StarTek Company Profile
StarTek, Inc. provides business process outsourcing services in the United States, Canada, Honduras, Jamaica, and the Philippines. It operates in three segments: Domestic, Nearshore, and Offshore. The company's service offerings include customer care, sales support, inbound sales, complex order processing, accounts receivable management, technical and product support, up-sell and cross-sell opportunities, customer intelligence analytics, and other industry-specific processes. It offers technical and product support services through telephone, e-mail, chat, facsimile, and Internet; and sales support services comprising lead generation, direct sales, account management and retention programs, and marketing analysis and modeling.
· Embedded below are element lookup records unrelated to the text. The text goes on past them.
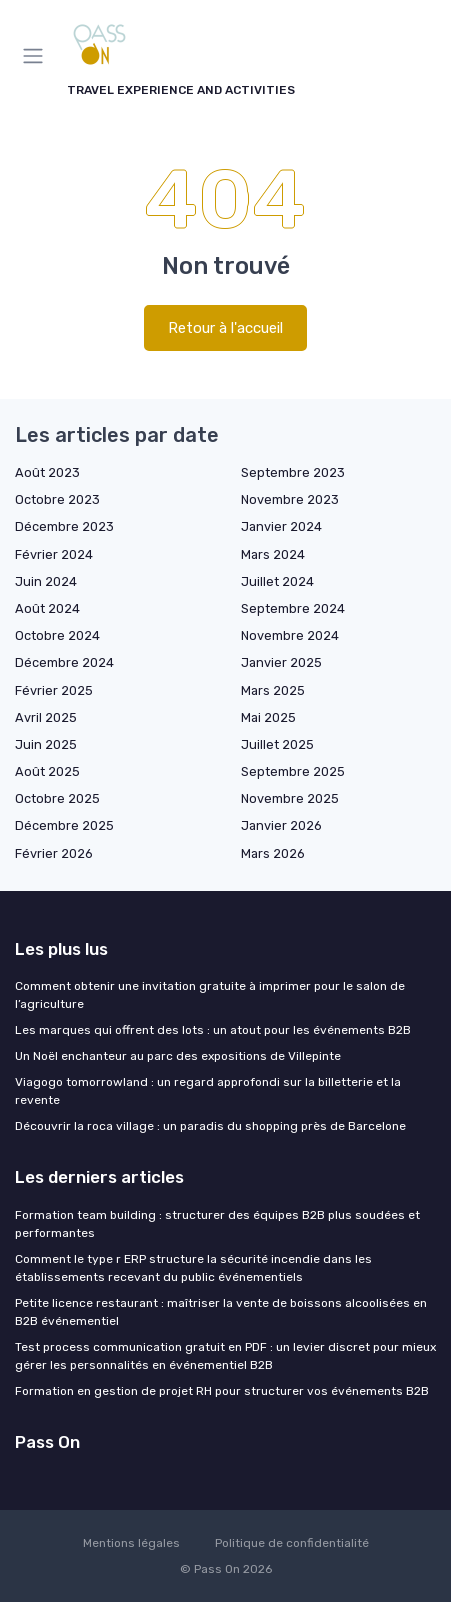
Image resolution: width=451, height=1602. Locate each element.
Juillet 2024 (277, 581)
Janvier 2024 (281, 526)
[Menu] (37, 56)
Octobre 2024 (57, 635)
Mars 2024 (273, 554)
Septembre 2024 (293, 608)
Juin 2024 (46, 581)
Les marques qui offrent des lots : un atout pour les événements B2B (213, 1030)
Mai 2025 (268, 717)
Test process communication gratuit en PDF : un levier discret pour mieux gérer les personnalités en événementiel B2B (225, 1356)
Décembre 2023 (64, 526)
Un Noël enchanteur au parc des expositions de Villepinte (178, 1056)
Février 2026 (54, 853)
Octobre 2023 (57, 499)
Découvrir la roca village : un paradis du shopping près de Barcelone (210, 1126)
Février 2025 (54, 690)
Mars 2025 (273, 690)
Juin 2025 (46, 744)
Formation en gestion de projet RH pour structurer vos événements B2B (222, 1391)
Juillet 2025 (277, 744)
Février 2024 (54, 554)
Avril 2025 (46, 717)
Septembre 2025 (293, 771)
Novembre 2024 (290, 635)
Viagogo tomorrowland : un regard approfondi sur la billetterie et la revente (208, 1091)
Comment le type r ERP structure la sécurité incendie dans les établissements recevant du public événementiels (193, 1268)
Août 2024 (47, 608)
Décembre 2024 (64, 662)
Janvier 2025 (281, 662)
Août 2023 (47, 472)
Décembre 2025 (64, 825)
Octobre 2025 (57, 798)
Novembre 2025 (290, 798)
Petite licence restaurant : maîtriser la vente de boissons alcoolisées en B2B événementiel (221, 1312)
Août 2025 (47, 771)
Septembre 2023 (293, 472)
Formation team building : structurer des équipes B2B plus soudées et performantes (217, 1224)
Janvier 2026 (281, 825)
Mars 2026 (273, 853)
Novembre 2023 (290, 499)
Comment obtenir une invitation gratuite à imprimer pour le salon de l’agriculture (210, 995)
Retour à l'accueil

The company's provisioning and order processing services comprise full life cycle order management and technical sales support for high-end telecommunications services, such as wire-line, wireless, data, and customer premise equipment; order fallout from its clients' automated systems, billing review, revenue recovery, and quality assurance; direct-to-consumer services, such as provisioning, order processing, and transfer of accounts between client service providers. Its receivables management services consist of first and third party collections services for clients in the telecommunication, cable and media, and healthcare industries; healthcare services include customer care, sales support, accounts receivable management, remote patient care, and medical triage to providers, payers, pharmaceutical, and medical devices; and industry-specific processes comprise training curriculum development, workforce management, customer analytics, quality monitoring services, and dispositions. The company was founded in 1987 and is headquartered in Greenwood Village, Colorado.